June 15, 1976 is the date the Federal Manufactures Home Construction and Safety Standards were established. Since those standards were not in place until that date mortgage lenders are not interested in offering mortgage financing on homes built prior to June 15, 1976. There may be mortgage financing options for Manufactured Home built prior but it would be through traditional mortgage financing channels.
Manufactured Homes Mortgage Requirements
Assuming the Manufactured Home was built on or after June 15, 1976 and you are looking for traditional mortgage financing (FHA, VA, USDA, Fannie Mae or Freddie Mac) there are quite a few rules to be aware of. Here they are for you:
- HUD Compliance Certificate (paper document with manufacturer’s name, model number, etc.)
- HUD Data Plate (metal plate affixed to the exterior of the home)
- The unit must not have been previously installed or occupied at any other site
- Must be attached to a permanent foundation system and meet anchoring, support, stability, maintenance, soil, local code and state code requirements
- Must be permanently connected to septic or sewage system and to other utilities to meet local and state requirements
- Must be legally classified as real property (auto title has been purged)
- Towing hitch, wheels, and axles must be removed
- Land where the unit resides may not be leased or rented
- Minimum size requirements (400 sq ft for FHA, 600 sq ft for Fannie Mae & Freddie Mac)
- Property may not be purchased as an investment property
Those requirements listed above are for all mortgage product types. In addition to those listed above additional requirements may exist on each product and/or each mortgage lender. Here are a few notable restrictions or requirements:
FHA requires a Foundation Certification to be completed on the home at some point in time. If a Manufactured Home is being purchased and a Foundation Certification has not been done or can not be located a new Foundation Certification will be required to meet FHA requirements. At the time I am writing this the estimated cost of a Foundation Certification is $500.
USDA no longer provides mortgage financing for Manufactured Homes although there are some exceptions. If you have a USDA mortgage on a Manufactured Home you may refinance your existing USDA mortgage into a new USDA mortgage. If you are purchased a new construction Manufactured Home you can obtain USDA mortgage financing as long as you meet all of the requirements available for download here.

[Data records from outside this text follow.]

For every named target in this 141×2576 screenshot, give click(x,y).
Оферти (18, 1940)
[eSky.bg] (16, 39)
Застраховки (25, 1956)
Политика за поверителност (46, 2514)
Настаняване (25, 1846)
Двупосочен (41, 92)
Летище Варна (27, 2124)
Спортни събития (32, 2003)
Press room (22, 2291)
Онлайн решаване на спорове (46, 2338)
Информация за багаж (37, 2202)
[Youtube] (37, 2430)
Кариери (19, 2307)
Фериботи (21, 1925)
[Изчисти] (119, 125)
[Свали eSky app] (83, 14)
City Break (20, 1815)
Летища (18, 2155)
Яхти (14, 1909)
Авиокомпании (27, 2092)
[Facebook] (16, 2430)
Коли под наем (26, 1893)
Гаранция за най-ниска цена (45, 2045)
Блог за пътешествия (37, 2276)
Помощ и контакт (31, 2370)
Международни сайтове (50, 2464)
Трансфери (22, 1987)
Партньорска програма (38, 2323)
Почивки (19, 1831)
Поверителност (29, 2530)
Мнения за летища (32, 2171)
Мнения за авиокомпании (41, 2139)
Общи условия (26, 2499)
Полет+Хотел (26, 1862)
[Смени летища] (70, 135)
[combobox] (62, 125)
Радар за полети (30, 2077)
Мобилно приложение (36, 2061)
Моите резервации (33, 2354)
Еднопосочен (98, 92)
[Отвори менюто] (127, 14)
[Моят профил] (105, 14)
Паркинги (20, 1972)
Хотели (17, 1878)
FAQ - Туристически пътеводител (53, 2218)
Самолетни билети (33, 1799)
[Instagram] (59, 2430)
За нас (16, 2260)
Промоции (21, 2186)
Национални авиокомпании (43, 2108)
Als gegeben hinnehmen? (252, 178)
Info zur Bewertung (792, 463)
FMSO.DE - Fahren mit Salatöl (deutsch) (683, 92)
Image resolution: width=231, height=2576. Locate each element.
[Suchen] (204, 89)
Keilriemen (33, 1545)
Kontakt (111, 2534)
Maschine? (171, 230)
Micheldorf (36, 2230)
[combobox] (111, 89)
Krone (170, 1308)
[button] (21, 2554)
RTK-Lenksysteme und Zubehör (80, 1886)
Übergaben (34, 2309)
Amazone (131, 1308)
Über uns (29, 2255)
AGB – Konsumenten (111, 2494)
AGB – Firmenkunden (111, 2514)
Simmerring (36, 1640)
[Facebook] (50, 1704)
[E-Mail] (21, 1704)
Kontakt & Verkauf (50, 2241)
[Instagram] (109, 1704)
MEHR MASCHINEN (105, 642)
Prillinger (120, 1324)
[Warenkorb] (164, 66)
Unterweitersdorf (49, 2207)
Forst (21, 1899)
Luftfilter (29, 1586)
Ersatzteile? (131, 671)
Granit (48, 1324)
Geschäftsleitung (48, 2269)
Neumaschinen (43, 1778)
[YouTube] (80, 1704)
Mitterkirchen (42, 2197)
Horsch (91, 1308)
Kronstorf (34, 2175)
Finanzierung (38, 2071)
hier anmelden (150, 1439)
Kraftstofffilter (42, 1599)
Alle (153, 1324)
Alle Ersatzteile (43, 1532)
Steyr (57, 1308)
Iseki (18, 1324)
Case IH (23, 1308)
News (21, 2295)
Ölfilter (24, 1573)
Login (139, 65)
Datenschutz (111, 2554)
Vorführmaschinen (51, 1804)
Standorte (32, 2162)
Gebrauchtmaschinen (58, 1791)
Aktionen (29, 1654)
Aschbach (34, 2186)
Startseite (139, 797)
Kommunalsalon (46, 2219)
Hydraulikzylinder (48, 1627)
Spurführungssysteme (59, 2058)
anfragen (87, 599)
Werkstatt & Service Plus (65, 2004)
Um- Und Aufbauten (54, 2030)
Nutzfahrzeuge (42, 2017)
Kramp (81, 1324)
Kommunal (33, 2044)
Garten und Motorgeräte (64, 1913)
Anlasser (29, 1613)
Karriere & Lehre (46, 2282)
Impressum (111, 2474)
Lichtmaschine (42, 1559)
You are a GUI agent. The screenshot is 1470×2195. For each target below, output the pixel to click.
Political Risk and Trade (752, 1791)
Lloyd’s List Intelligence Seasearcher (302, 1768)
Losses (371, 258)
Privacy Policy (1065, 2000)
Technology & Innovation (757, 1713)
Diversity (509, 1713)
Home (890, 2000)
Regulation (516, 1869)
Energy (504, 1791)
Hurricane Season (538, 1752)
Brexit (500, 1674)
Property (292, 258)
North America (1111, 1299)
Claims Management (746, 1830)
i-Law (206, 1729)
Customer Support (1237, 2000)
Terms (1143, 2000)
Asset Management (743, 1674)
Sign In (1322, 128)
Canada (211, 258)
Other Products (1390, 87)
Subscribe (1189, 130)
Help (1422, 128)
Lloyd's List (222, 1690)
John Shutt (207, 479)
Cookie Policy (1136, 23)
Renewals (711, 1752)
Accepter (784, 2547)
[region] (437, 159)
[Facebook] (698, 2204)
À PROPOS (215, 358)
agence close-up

Although all of the mortgage products allow for the financing of a single-wide manufactured Home very few mortgage lenders offer financing on single-wides. If you are looking to finance a single-wide be sure to inform your lender and see if they provide such financing options.
I started out writing about how Manufactured Homes are typically located in areas outside of the Metro area. Because of this appraisals can take some additional time and cost a bit more.
At the time I am writing this appraisals are currently running about 2-3 weeks from order date to receiving the completed appraisal. For areas outside of the Metro area that can expand to as much as 4-6 weeks depending on location.
In additional to extra time there are sometimes additional costs to go outside of the Metro area on top of the typical appraisal fee. In some cases those fees can as much as the appraisal itself.
Plan ahead for the additional time and cost when appraising the Manufactured Home as part of the mortgage process.
No one knows what the future holds but sometimes the past can be a predictor of the future. Well, over the past 10 years or so the requirements and restrictions on Manufactured Homes have increased making it more and more difficult to finance these homes. Consider this when making a Manufactured Home purchase. Not only will you be required to meet all of the requirements mentioned but when it comes time to sell, the buyer of your home will likely be required to meet those requirements and, likely, some additional requirements not yet put in place.